Abstract
The galactose-alpha-1,3-galactose (alpha-Gal) syndrome is a newly recognized and unique form of food allergy, characterized by delayed reactions to mammalian meats. This form of allergy occurs in individuals who become sensitized to alpha-Gal, a carbohydrate that is present on most mammalian tissues. Sensitization occurs after exposure to multiple arthropod bites, most commonly the lone star tick. Cases of the alpha-Gal syndrome are primarily found in the southeastern United States, which overlaps with the known geographic distribution of the lone star tick. Patients present with a history of delayed symptom onset, ~2–6 hours after ingestion of mammalian meat. As with other immunoglobulin E (IgE) mediated food allergic reactions, alpha-Gal reaction symptoms may include skin, respiratory, gastrointestinal, or cardiovascular systems, and severity may range from mild reactions to severe anaphylaxis. The diagnosis is based on the detection of alpha-Gal specific IgE (sIgE) as well as the total IgE value because some cases include patients with low total IgE levels but a high percentage of alpha-Gal sIgE to total serum IgE levels. Percutaneous testing with commercial meat skin-prick testing extracts is not a reliable tool for diagnosis. Prick-prick skin testing to fresh cooked meat may be considered, whereas intradermal testing to fresh meat is primarily reserved for research purposes. The mainstay of treatment involves avoidance of mammalian meat and medications that express the same carbohydrate antigen. With a small portion of patients, other meat-containing products should also be avoided if symptoms persist with mammalian meat avoidance alone. Prolonged avoidance of mammalian meat as well as avoidance of further tick bites can decrease alpha-Gal sIgE over time, and some patients are able to reintroduce mammalian meat into their diet.

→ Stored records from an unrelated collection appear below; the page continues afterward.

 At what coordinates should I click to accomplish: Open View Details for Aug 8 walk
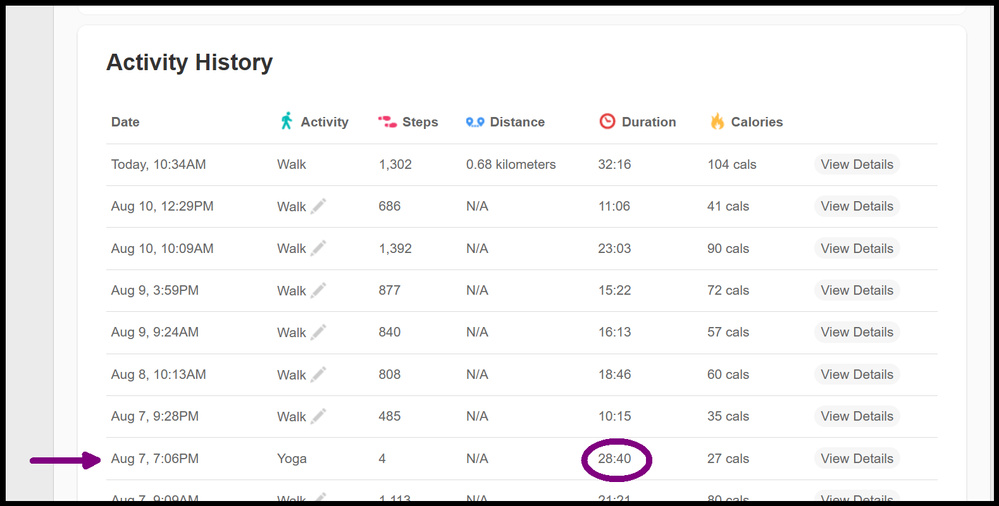click(x=856, y=374)
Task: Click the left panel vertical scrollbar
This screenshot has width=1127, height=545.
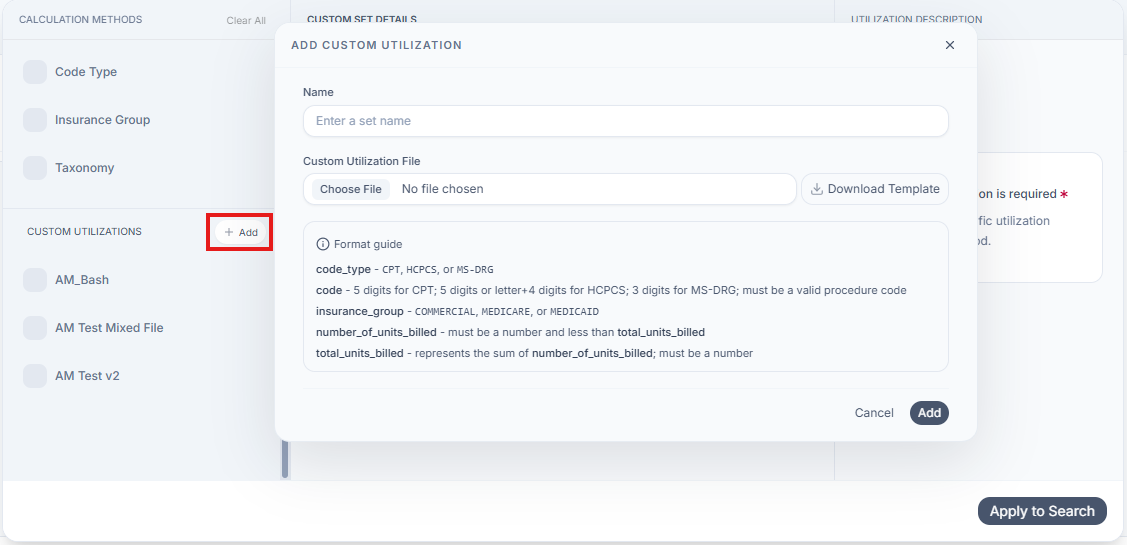Action: pos(285,459)
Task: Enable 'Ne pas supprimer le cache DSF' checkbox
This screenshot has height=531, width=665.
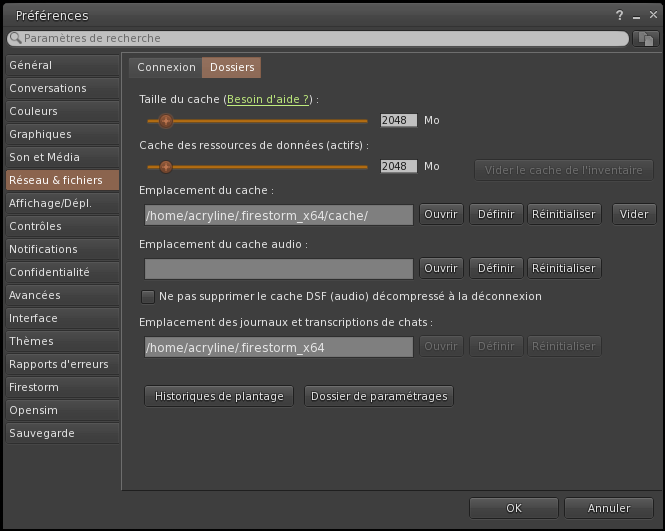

The galactose-α-1,3-galactose (α-Gal) syndrome is characterized by delayed anaphylaxis to mammalian meat and develops in individuals who have become sensitized or developed specific immunoglobulin E (sIgE) to α-Gal after exposure to multiple tick bites. The most common arthropod involved is the lone star tick Amblyomma americanum (Fig. 1).1 The allergy was noted to be present in the southeastern portion of the United States, in the same distribution of Rocky Mountain spotted fever. Most immunoglobulin E (IgE) mediated food allergies are to proteins in foods; however, α-Gal sIgE is directed at a carbohydrate.3 The α-Gal syndrome is caused by an IgE antibody against Galα1-3Galβ 1-(3)4GlcNAc-R (α-Gal), a carbohydrate that is present in glycoprotein from arthropod saliva and tissues of mammals.4 This same carbohydrate is expressed on the monoclonal antibody cetuximab, which was discovered through examination of patients who had preexisting sIgE to cetuximab before treatment that subsequently developed into allergic reactions after treatment with the monoclonal antibody.5 Clinical suspicion after this observation ultimately led to the detection of α-Gal syndrome.

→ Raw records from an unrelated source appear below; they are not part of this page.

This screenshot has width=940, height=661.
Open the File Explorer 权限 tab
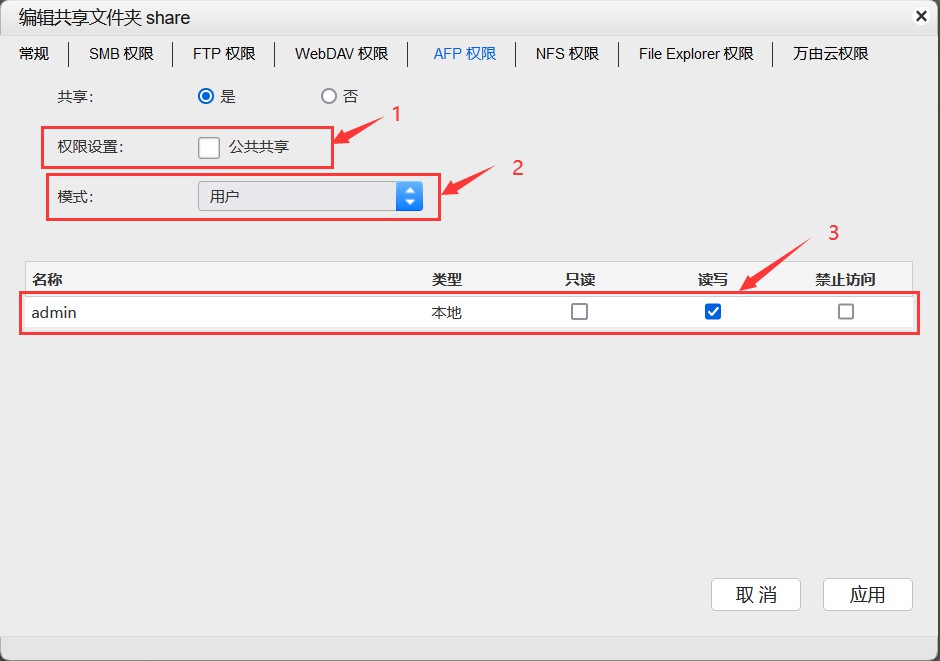pyautogui.click(x=696, y=54)
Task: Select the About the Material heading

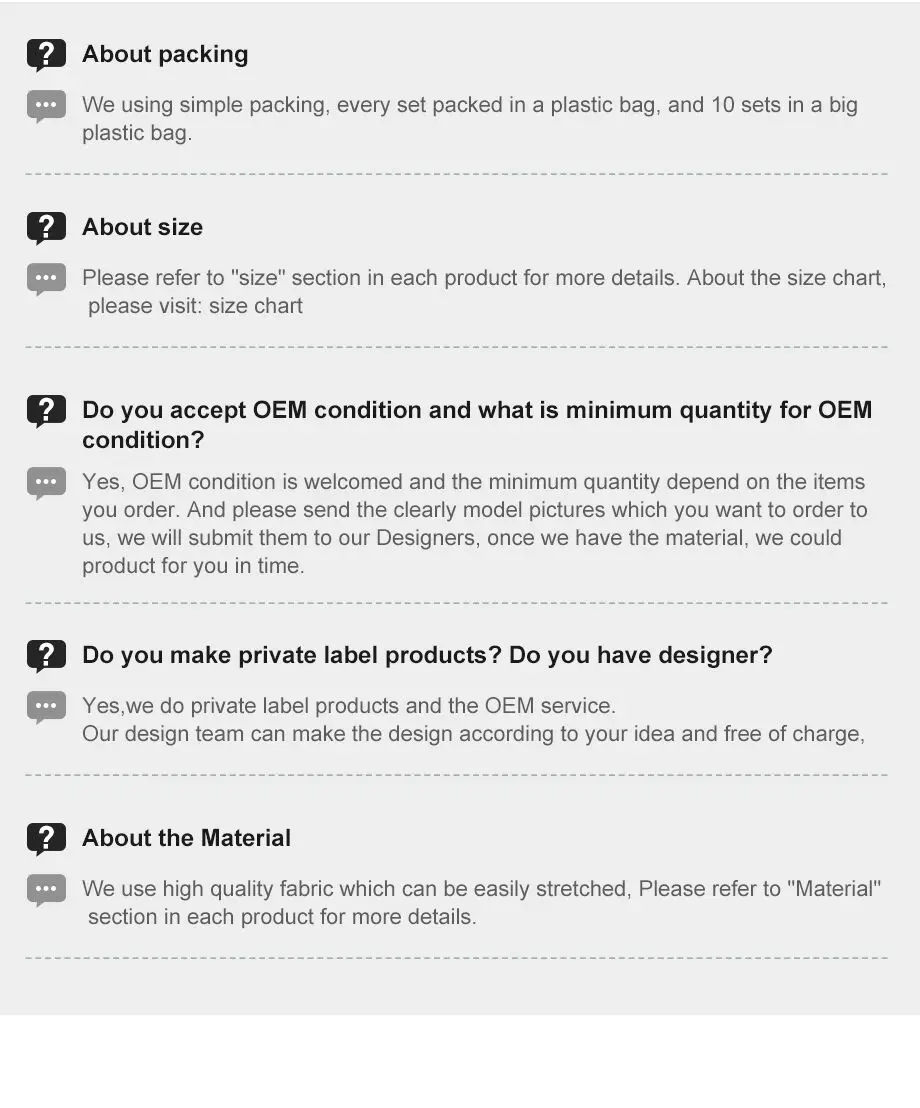Action: click(186, 838)
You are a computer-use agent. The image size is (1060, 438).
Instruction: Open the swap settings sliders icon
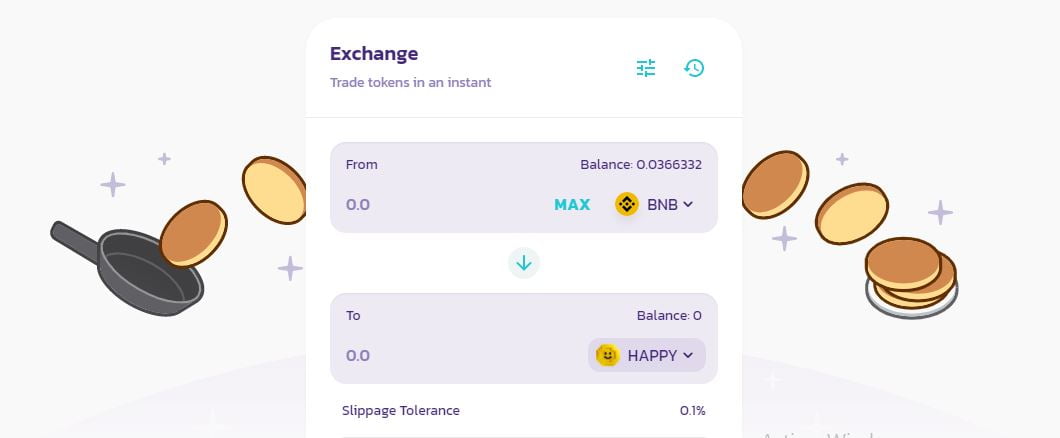(646, 68)
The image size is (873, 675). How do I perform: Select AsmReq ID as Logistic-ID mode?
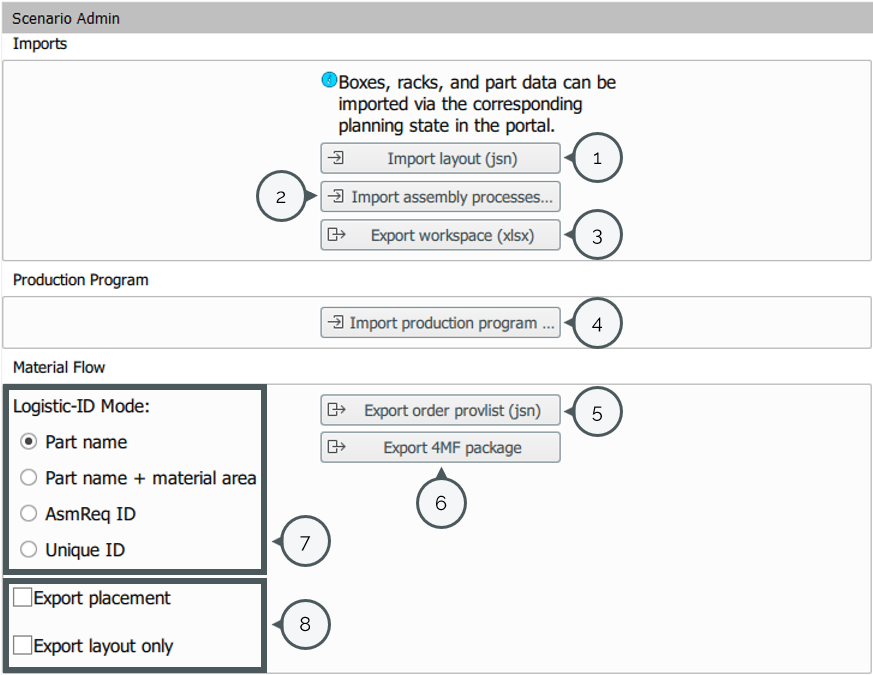29,514
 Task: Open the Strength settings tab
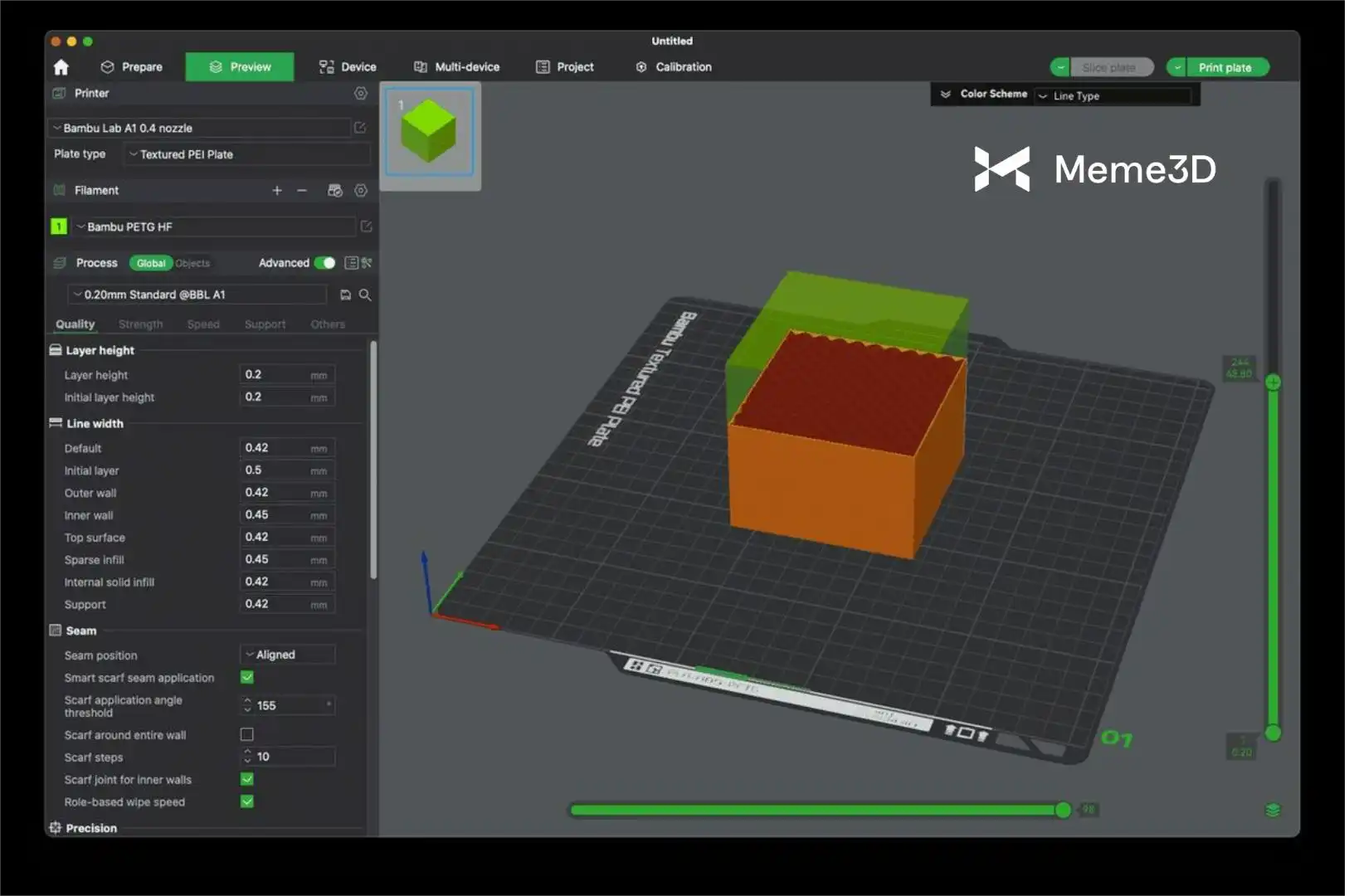140,324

Van Nunen et al.6 first reported, in 2007, the relationship between arthropod bites and development of mammalian meat allergy. This association was confirmed by Commins et al.6 in 2009 with the discovery of the α-1,3-galactosyltransferase (GalT) gene, which is the epitope thought to be responsible for mammalian meat allergy. Humans have an inactivated GalT gene, which results in the production of antibody to GalT, with recognition of the α-Gal antigen. Humans do not synthesize α-Gal and all sources of α-Gal exposures are from nonprimate sources.5 Arthropods, specifically ticks, can generate α-Gal with functional GalTs.

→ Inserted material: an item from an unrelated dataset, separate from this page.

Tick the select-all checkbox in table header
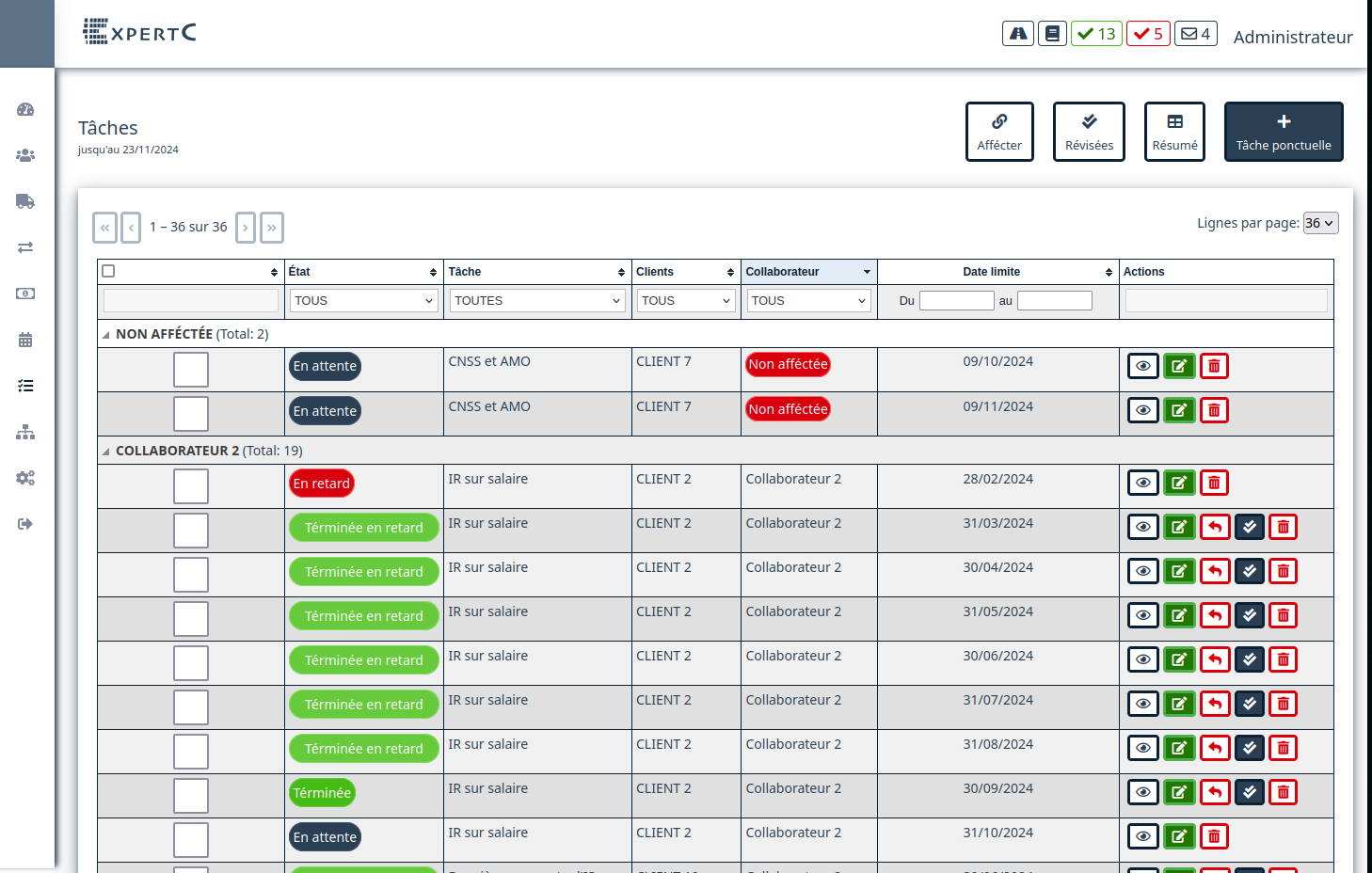 click(109, 271)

There are two mechanisms postulated to explain the production of human anti–α-Gal IgE after tick bites: (1) the interaction between α-Gal on tick salivary protein and antigen presenting cells (APC) and B lymphocytes leads to IgE-mediated acquired protective immunity, which results in elevated α-Gal IgE, and (2) tick saliva contains factors that can induce class recombination of B cells to make α-Gal IgE, IgM, and IgG antibodies.3 High serum levels of anti–α-Gal IgE can lead to delayed anaphylaxis with red meat consumption, immediate anaphylaxis to tick bites, certain medications, and xenotransplantation.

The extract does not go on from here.